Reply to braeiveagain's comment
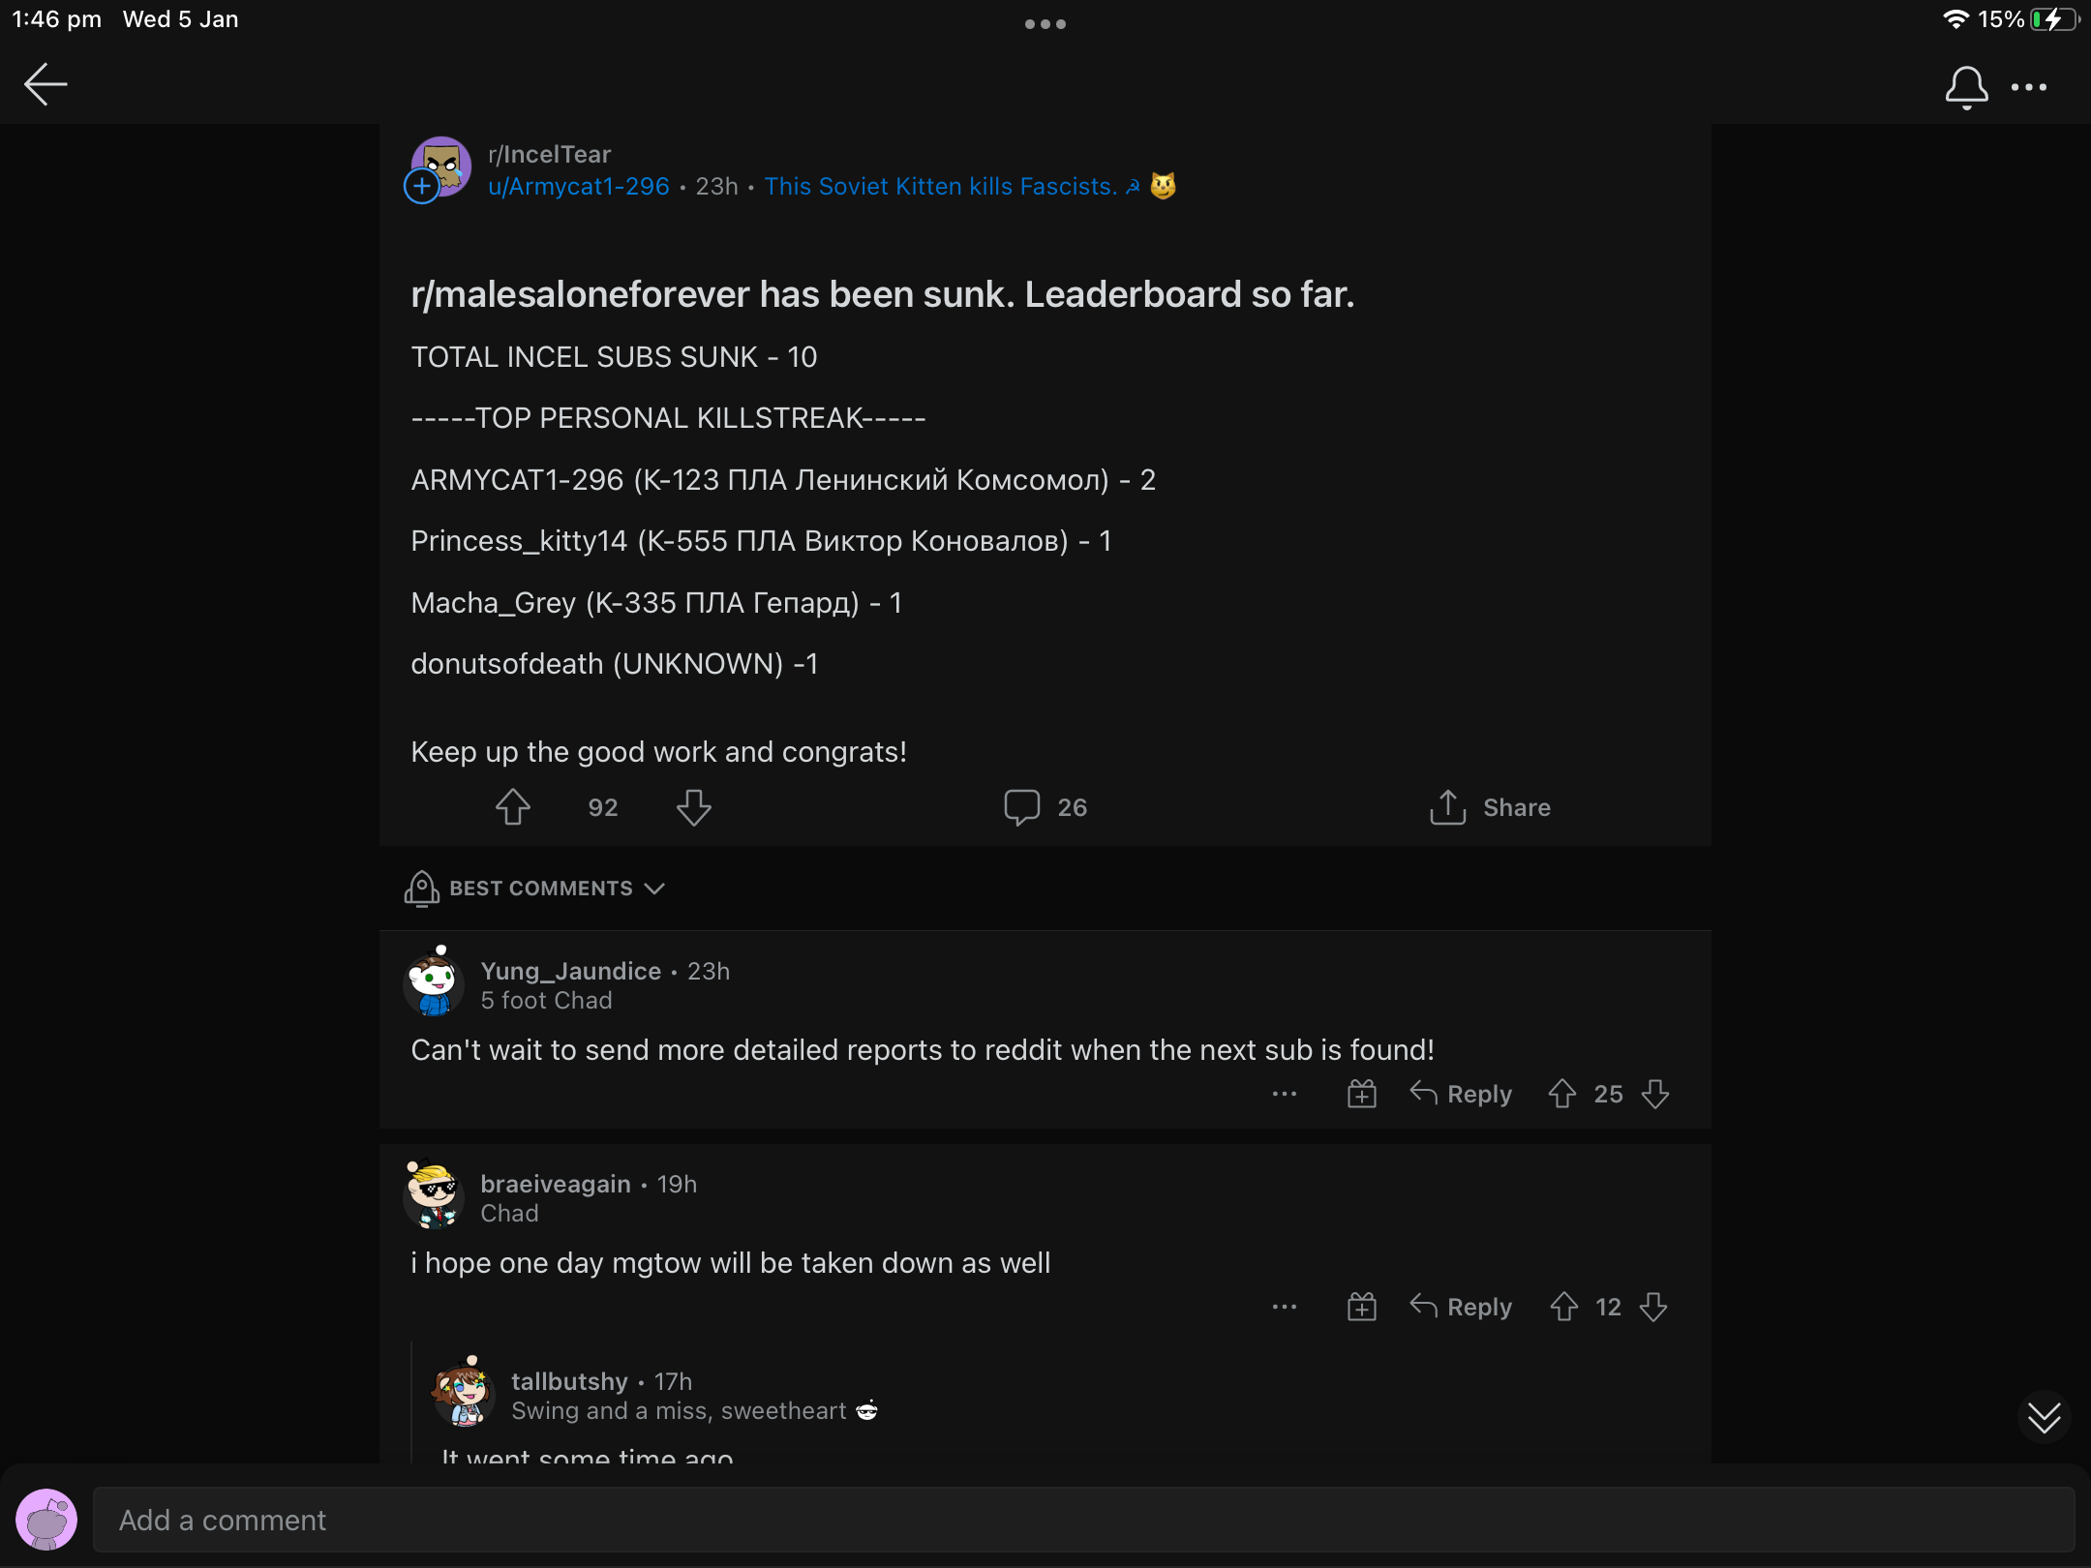 (x=1461, y=1307)
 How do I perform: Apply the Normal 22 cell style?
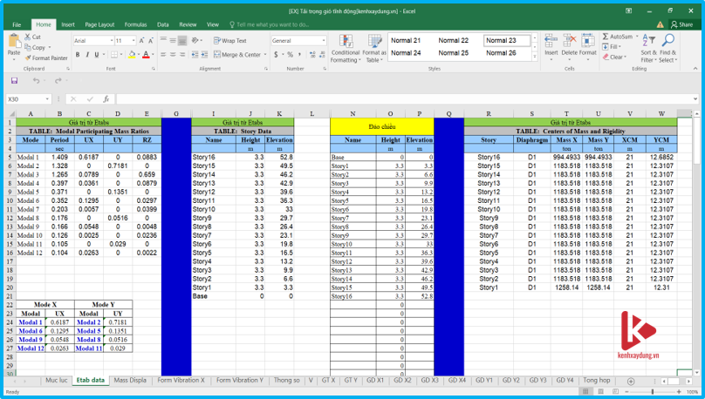pyautogui.click(x=453, y=41)
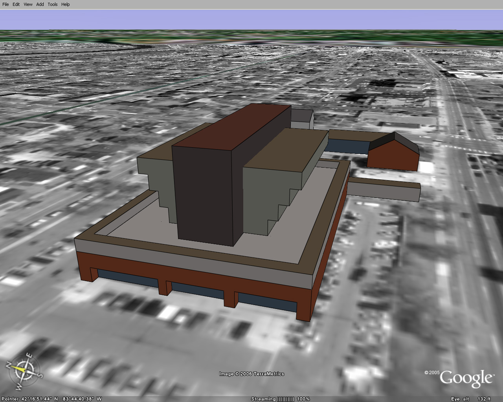The image size is (503, 402).
Task: Open the File menu
Action: (x=6, y=4)
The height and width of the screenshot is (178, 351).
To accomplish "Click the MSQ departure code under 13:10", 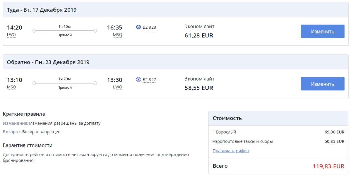I will (11, 87).
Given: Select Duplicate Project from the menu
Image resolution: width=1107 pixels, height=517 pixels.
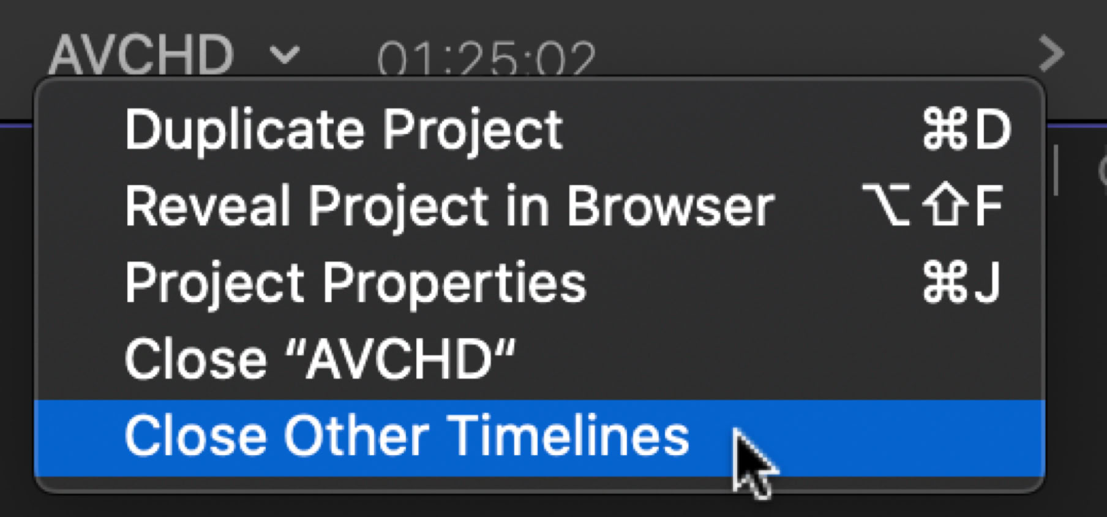Looking at the screenshot, I should pos(343,130).
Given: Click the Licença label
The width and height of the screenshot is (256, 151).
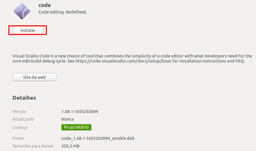Looking at the screenshot, I should click(x=20, y=127).
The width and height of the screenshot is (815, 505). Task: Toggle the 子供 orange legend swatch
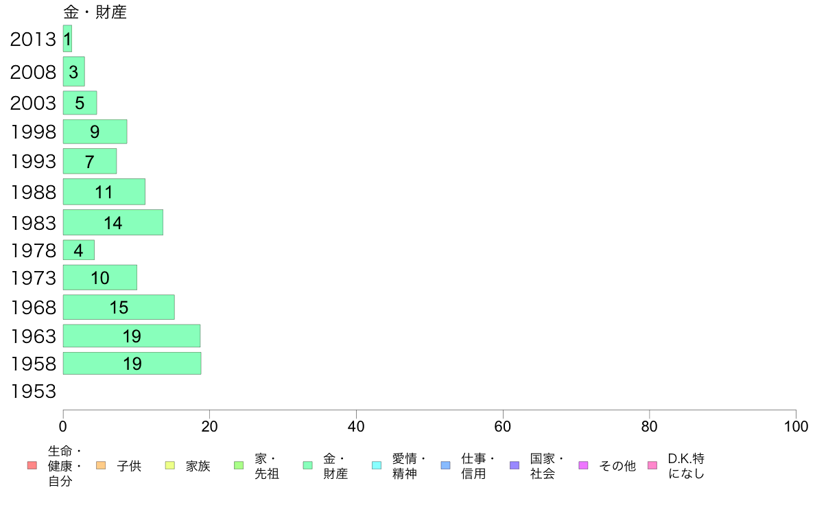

════

▶ **PROBLEM STATEMENT**
Please return exactly, and only, the lines from the one containing "Given: Select Duplicate Project from the menu" through the end of the records, with both end lines kept and every picture dropped.

▶ **TASK RESULT**
Given: Select Duplicate Project from the menu
Image resolution: width=1107 pixels, height=517 pixels.
Looking at the screenshot, I should pos(343,130).
Given: Click the Licença label
The width and height of the screenshot is (256, 151).
Looking at the screenshot, I should click(x=20, y=127).
The width and height of the screenshot is (815, 505). Task: Toggle the 子供 orange legend swatch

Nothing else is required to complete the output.